XableCath, a clinical stage medical device company, announced its XableCath blunt tip support catheter has received clearance from the US Food and Drug Administration (FDA). The blunt tip catheter facilitates true lumen passage of lesions, both above and below the knee, in the peripheral vasculature. Procedures using the XableCath blunt tip catheters can be performed quickly and safely, allowing physicians to more effectively treat peripheral arterial disease (PAD).

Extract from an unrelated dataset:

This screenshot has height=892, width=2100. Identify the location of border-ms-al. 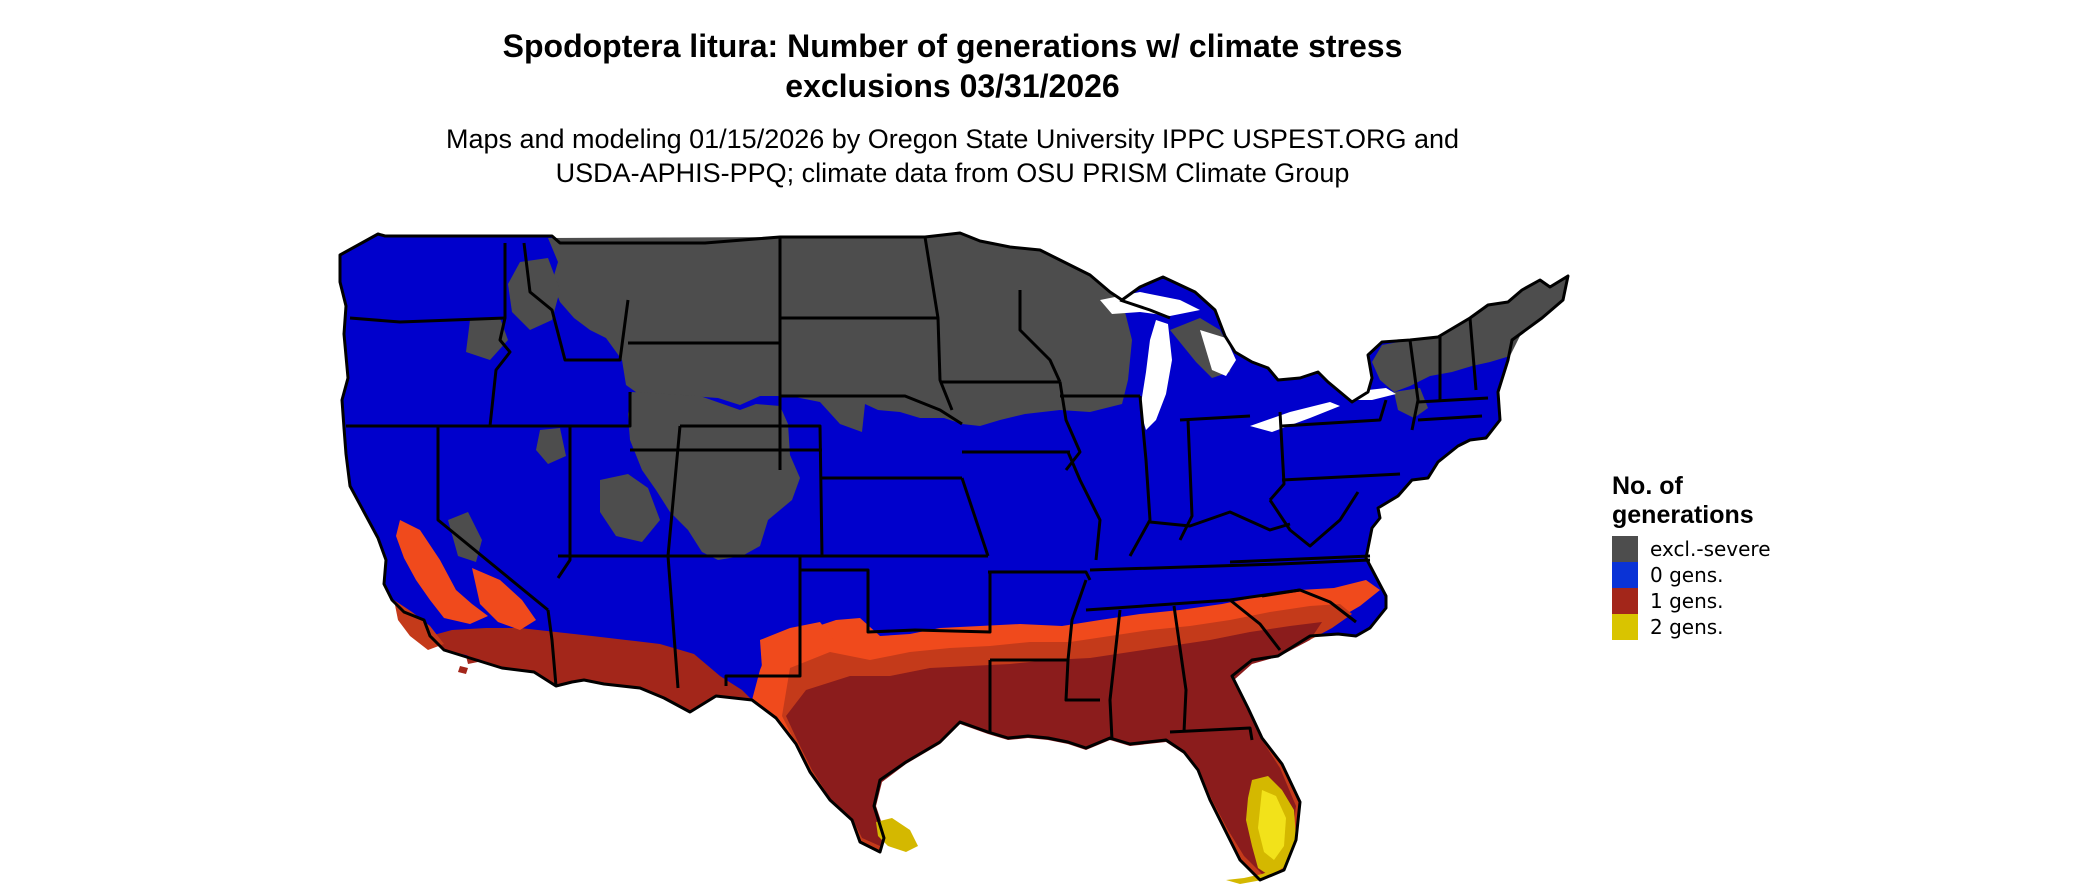
(1115, 675).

“The XableCath blunt tip catheter is unique in its ability to cross chronic total occlusions quickly while remaining over-the-wire and in the true lumen. XableCath catheters will be powerful tools in the interventional suite. In two clinical investigator-led studies, the device was demonstrated to be a safe, effective, and easy-to-use device, enabling therapeutic options for patients with PAD,” says Johannes Dahm, director of Interventional Cardiology and Angiology and the Heart and Vascular Center Neu-Bethlehem, Göttingen, Germany.
“The XableCath blunt tip catheter is unique in its ability to cross chronic total occlusions quickly while remaining over-the-wire and in the true lumen”, Dahm explained, stating, “XableCath catheters will be powerful tools in the interventional suite.”
The company expects to perform its first US cases in the first half of 2018.
“I am excited to use the company’s devices in my practice, because I believe it will enhance our ability to treat difficult occlusions and ultimately help our patients,” says James Benenati, medical director, Noninvasive Vascular Laboratory and Fellowship Program Director at the Miami Cardiac and Vascular Institute at Baptist Hospital in Miami, USA. “The device addresses an unmet clinical need, and we believe it will allow us to succeed in treating patients with complex occlusive disease.”
XableCath president and CEO Lisa Dunlea comments, “Different from most interventional devices used to facilitate lesion passage, XableCath was designed to be one of the best support catheters and to facilitate over-the-wire lumen passage, minimising the need for multiple products and exchanges and reducing procedure time. We believe that our catheters will quickly integrate into standard clinical practice to the benefit of both patients and physicians. With the success of our products in PAD, we are excited to apply our innovative technologies to future coronary and atherectomy products.”